The armistice, brokered by California Democratic Party Chairman Eric Bauman and the Democratic Congressional Campaign Committee, altered the course of one of the stranger primaries of 2018, replete with party meddling and nasty attacks but few policy differences. Looming above it all is the possibility that two Republicans will advance to the general election to replace Republican Rep. Ed Royce in a district Hillary Clinton carried in 2016.

The Orange County-based seat tops the nationwide list of Democratic targets, but it became the site of an early, multimillion-dollar rescue operation when it became clear the wide field of Democrats could split their vote enough to land a pair of Republicans atop the all-party primary on Tuesday. And Democrats also worry that the previous weeks of intraparty attacks  allegations ranging from party disloyalty to tax evasion to a threatening voicemail later decried as a fake  will send a potential nominee limping into the general election.

“This is the weirdest race in the country that’s attracted Democrats of all stripes and an unprecedented amount of money,” said candidate Sam Jammal, a former Obama administration official and one of the four Democrats running. “But all the negativity doesn’t help us because we’re still just beginning to build the Democratic brand here.”

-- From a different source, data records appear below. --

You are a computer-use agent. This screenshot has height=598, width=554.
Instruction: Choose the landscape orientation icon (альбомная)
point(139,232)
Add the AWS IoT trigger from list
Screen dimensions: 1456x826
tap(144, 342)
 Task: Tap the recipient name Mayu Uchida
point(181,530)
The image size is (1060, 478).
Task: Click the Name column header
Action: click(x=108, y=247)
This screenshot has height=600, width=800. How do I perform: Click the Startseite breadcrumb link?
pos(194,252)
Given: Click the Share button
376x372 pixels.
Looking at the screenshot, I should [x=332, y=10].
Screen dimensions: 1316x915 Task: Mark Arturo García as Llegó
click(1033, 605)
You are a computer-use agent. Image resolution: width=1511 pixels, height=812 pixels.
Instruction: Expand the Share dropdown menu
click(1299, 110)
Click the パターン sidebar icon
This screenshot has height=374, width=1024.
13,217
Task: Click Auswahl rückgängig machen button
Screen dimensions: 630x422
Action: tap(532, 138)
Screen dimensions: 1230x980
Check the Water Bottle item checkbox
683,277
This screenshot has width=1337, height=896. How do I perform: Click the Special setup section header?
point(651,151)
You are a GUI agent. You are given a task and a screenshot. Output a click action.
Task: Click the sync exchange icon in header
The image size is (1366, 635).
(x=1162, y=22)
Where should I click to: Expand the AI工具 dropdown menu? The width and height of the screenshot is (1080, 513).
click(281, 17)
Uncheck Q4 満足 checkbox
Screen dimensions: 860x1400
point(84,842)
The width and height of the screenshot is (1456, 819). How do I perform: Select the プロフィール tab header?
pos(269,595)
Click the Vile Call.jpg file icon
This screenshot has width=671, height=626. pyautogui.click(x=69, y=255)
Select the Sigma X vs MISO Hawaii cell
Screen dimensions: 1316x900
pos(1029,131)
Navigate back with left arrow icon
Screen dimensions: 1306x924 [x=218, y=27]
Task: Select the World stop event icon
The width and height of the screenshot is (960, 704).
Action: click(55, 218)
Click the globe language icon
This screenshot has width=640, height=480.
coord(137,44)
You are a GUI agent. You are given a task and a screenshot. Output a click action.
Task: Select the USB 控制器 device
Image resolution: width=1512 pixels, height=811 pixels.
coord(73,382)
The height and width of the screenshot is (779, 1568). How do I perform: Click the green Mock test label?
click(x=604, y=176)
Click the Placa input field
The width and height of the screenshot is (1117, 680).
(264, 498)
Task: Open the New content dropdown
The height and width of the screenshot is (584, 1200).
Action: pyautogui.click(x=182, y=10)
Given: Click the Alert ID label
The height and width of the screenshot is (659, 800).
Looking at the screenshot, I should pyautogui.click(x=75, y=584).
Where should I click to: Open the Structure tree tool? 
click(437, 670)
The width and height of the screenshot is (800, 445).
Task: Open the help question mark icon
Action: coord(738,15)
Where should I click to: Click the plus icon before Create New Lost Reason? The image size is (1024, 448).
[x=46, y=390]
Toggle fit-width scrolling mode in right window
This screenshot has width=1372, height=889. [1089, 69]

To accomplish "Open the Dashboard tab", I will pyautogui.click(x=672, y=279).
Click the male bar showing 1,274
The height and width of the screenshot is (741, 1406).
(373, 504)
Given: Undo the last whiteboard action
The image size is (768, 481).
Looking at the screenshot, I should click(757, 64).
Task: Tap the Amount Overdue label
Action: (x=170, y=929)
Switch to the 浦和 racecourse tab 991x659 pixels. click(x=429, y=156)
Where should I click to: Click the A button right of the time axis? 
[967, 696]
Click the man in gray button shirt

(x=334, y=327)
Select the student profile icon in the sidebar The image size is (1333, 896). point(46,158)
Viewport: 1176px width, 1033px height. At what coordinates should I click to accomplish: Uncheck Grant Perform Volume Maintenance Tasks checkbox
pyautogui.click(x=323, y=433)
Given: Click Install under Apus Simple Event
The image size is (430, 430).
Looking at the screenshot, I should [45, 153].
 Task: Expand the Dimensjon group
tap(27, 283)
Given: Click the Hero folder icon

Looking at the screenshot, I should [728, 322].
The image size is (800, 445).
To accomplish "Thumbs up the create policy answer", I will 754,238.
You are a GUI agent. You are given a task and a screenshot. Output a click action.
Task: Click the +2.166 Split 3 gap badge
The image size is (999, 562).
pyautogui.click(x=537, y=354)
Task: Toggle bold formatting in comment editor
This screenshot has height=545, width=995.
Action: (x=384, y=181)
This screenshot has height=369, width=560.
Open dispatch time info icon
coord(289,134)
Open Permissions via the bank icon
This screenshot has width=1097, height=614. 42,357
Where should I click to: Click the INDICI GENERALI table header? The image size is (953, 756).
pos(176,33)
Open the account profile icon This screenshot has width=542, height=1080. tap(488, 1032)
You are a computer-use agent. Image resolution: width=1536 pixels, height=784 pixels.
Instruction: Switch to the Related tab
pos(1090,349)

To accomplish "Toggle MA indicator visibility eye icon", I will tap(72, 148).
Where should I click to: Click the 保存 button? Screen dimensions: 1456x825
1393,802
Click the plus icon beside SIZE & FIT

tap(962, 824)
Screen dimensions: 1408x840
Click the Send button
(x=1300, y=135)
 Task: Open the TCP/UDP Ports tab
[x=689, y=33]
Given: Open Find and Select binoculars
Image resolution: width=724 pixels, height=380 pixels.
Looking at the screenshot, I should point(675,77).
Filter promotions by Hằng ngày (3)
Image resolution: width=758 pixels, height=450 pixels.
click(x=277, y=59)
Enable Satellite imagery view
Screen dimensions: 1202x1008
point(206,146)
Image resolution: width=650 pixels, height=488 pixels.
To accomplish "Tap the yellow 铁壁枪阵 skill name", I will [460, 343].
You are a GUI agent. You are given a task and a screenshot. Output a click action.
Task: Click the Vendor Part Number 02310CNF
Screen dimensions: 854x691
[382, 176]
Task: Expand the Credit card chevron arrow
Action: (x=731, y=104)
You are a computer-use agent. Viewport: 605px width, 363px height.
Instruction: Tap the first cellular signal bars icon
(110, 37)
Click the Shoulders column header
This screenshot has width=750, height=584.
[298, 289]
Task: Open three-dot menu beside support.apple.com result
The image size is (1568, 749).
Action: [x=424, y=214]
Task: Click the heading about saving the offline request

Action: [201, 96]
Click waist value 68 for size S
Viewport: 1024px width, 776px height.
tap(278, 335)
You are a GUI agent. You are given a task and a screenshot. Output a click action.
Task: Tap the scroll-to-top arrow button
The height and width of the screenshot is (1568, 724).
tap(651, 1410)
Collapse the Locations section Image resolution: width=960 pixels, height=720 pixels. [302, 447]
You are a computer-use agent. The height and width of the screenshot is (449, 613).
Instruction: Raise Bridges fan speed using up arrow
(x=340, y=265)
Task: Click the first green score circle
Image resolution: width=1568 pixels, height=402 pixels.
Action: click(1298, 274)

The race is also the most expensive in the state so far, drawing about $10 million in spending. The DCCC has dropped $2 million alone, attacking Republican candidates and boosting Cisneros, a lottery winner who picked up the DCCC’s endorsement in April. Cisneros and Thorburn dumped more than $6 million of their own money into the race — among the highest self-funding efforts in 2018. On the Republican side, Assemblywoman Young Kim has separated herself from the pack in fundraising and some internal polling, followed by Orange County Supervisor Shawn Nelson and former state Sen. Bob Huff.